EV1 da General MotorsEV1 da General Motors.

O documentário Quem Matou o Carro Elétrico? conta bem essa história e especula o que aconteceu. A falta de apoio do governo, a pressão de montadoras e da indústria do petróleo e o baixo interesse do consumidor são alguns dos problemas apontados, alguns com mais parcela de culpa do que outros.

Pelo menos o EV1 foi um marco para que outros modelos surgissem. O Toyota Prius, do fim de 1997, inaugurou uma linha de sucesso e só confirmou a força das montadoras japonesas nesse mercado. Prius foi por muitos anos sinônimo de carro elétrico popular em várias partes do mundo.
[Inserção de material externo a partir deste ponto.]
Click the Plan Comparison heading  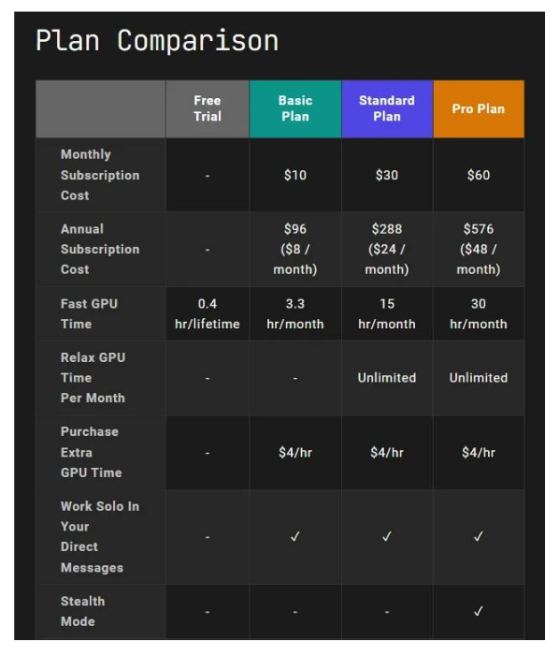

A Ford continuou as pesquisas lançando até uma variação de um modelo popular, o e-Ka, em 2001. Porém, no começo dos anos 2000, quem fazia mais barulho mesmo era as marcas pequenas. A Think Global, sediada na Noruega e por um tempo subsidiária da Ford, lançou um modelo simpático chamado TH!NK City em 2008, depois de fazer testes por anos. Era um bom modelo, mas caro, e acabou caindo no esquecimento.

O nascimento da Tesla Motors

Já em 2004 foi fundada a Tesla Motors, que gerou um clima de startup e investimentos de risco no estilo Vale do Silício para o mercado de carros elétricos. O primeiro modelo anunciado foi o Roadster, que iniciou a produção só em 2008, quando Elon Musk assumiu o cargo de CEOA da Tesla, envolvendo produções em baixa escala no início, a construção das estações de recarga espalhadas pelos Estados Unidos e o sonho do piloto automático. Hoje, ela tem tudo isso e mais um pouco, com vários modelos já lançados.

O ano de 2008 ainda marcou a chegada da China ao setor, com destaque para empresas como a JAC, que inclusive veio para o Brasil, e a BYD, que lançou o F3DM, primeiro híbrido plug-in de formato sedan e produção comercial. Esse é o tipo de carro que tem um motor elétrico e um de combustão, podendo ser conectado a uma fonte externa de energia para economizar na recarga.

O novo gás na indústria se mostrou definitivo: as montadoras abraçam de vez os modelos híbridos ou totalmente elétricos, agora não mais como só um conceito ou protótipo para feiras de automóveis, mas sim comercializado e com um estoque bem generoso. Alguns destaques incluem o Mitsubishi i-MiEV, de 2009, que só teve a produção encerrada agora em 2020; o Nissan Leaf e o Chevrolet Volt de 2010; o Renault Zoe de 2012; e o Volvo Polestar 1 de 2015.

Até a Porsche viu a importância de estar nesse mercado e apresentou o modelo de luxo Porsche Taycan. Como praticamente toda montadora resolveu no mínimo fazer um modelo elétrico, é claro que não dá para citar todos aqui, mas é possível falar que o Brasil até se arrisca, mesmo que timidamente, em projetos próprios: o Pompéo teve o primeiro conceito revelado ainda em 2009, enquanto o e.coTech 4 Autônomo, da Hitech Electric, foi revelado em 2020.

E claro que também tivemos alguns fiascos, que tentaram ser a "nova Tesla" e não entregaram resultados, como LeEco, Faraday Future e tantos outros. Até uma modalidade de automobilismo para elétricos foi criada, a Formula E, disputada pela primeira vez em 2014. Aliás, Lucas di Grassi e Nelsinho Piquet já foram campeões.

A nova onda dos elétricos

Em 2017, a venda anual de carros elétricos superou a barreira de 1 milhão de unidades pela primeira vez, ou seja, não tem mais volta: depois de tantas ondas passageiras, eles chegaram para ficar. Países, principalmente os da Europa, estão cada vez mais impondo restrições para circulação e venda de modelos a combustível, com Noruega e Reino Unido tendo os prazos mais ousados. A Alemanha aumentou os subsídios e o fim de taxas para quem comprar um modelo elétrico.

Só que não dá para pensar que é fácil mudar uma indústria inteira assim de uma hora pra outra, porque os desafios ainda são muitos. É preciso baratear mais o carro, a bateria e a eletricidade. As tecnologias de autonomia também têm espaço para melhorar. Além disso, o estado precisa ajudar nas negociações para inauguração de estações de recarga ou isenção fiscal. É um caminho longo e cheio de obstáculos, mas os carros elétricos já estão nessa estrada faz bastante tempo.